In Aggressive Bundle Mode, a file can only appear in a single output chunk. Use the Split Chunks Plugin to split duplicated files into a single output chunk. If a module is utilized by more than one chunk, the plugin will move it up to the first common parent to prevent code duplication.
The concatenatedModules optimization is not compatible with this mode since Closure-Compiler performs an equivalent optimization). The plugin will emit a warning if this optimization is not disabled.
You can add the plugin multiple times. This easily allows you to target multiple output languages.
Use ECMASCRIPT_2015
for modern browsers and ECMASCRIPT5
for older browsers.
Use the output
option to change the filenames of specific plugin instances.
Use <script type="module" src="es6_out_path.js">
to target modern browsers and
<script nomodule src="es5_out_path.js">
for older browsers.
See the es5 and es6 output demo for an example.
- Don't use babel at the same time - closure-compiler is also a transpiler. If you need features not yet supported by closure-compiler, have babel only target those features. Closure Compiler can transpile async/await - you don't need babel for that functionality either.
In order for webpack to recognize goog.require
, goog.provide
, goog.module
and related primitives,
a separate plugin is shipped.
const ClosurePlugin = require('closure-webpack-plugin');
module.exports = {
plugins: [
new ClosurePlugin.ClosureLibrary({
closureLibraryBase: require.resolve(
'google-closure-library/closure/goog/base'
),
deps: [
require.resolve('google-closure-library/closure/goog/deps'),
'./public/deps.js',
],
})
]
};
The plugin adds extra functionality to support using Closure Library without Closure Compiler.
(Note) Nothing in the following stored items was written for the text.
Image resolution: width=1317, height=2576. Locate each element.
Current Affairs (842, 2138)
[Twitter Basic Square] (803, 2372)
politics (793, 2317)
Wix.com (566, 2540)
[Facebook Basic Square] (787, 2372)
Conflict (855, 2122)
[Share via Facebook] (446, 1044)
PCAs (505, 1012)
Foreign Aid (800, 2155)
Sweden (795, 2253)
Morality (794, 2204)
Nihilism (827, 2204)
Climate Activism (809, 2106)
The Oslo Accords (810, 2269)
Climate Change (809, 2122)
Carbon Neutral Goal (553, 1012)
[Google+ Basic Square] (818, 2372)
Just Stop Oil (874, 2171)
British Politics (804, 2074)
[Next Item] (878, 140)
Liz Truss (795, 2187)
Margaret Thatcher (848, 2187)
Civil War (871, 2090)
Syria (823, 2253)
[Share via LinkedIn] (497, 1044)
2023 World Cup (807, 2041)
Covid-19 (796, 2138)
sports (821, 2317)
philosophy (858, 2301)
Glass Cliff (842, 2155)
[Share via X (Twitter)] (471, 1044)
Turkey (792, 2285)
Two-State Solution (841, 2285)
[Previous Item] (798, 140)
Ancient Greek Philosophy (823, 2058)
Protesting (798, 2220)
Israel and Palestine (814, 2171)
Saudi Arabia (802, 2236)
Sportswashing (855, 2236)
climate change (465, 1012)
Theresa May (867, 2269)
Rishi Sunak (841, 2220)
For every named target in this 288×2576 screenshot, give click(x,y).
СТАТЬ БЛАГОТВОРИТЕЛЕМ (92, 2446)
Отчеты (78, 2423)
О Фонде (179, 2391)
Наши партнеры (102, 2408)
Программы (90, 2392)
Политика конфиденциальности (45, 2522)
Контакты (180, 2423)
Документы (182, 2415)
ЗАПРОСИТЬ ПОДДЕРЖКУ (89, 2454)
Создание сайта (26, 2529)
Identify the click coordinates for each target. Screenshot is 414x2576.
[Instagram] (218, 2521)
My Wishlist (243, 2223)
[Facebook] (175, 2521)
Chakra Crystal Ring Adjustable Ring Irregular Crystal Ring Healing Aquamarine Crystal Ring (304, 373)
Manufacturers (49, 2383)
This is typically used during development mode. When the webpack mode is production
,
only dependency information is provided to webpack as Closure Compiler will natively recognize
the Closure Library primitives.
The Closure Library Plugin is only compatible with the AGGRESSIVE_BUNDLE
mode of the Closure-Compiler
webpack plugin.
- closureLibraryBase - (optional) string. Path to the base.js file in Closure-Library.
- deps - (optional) string or Array. Closures style dependency mappings. Typically generated by the depswriter.py script included with Closure-Library.
- extraDeps - (optional) Object. Mapping of namespace to file path for closure-library provided namespaces.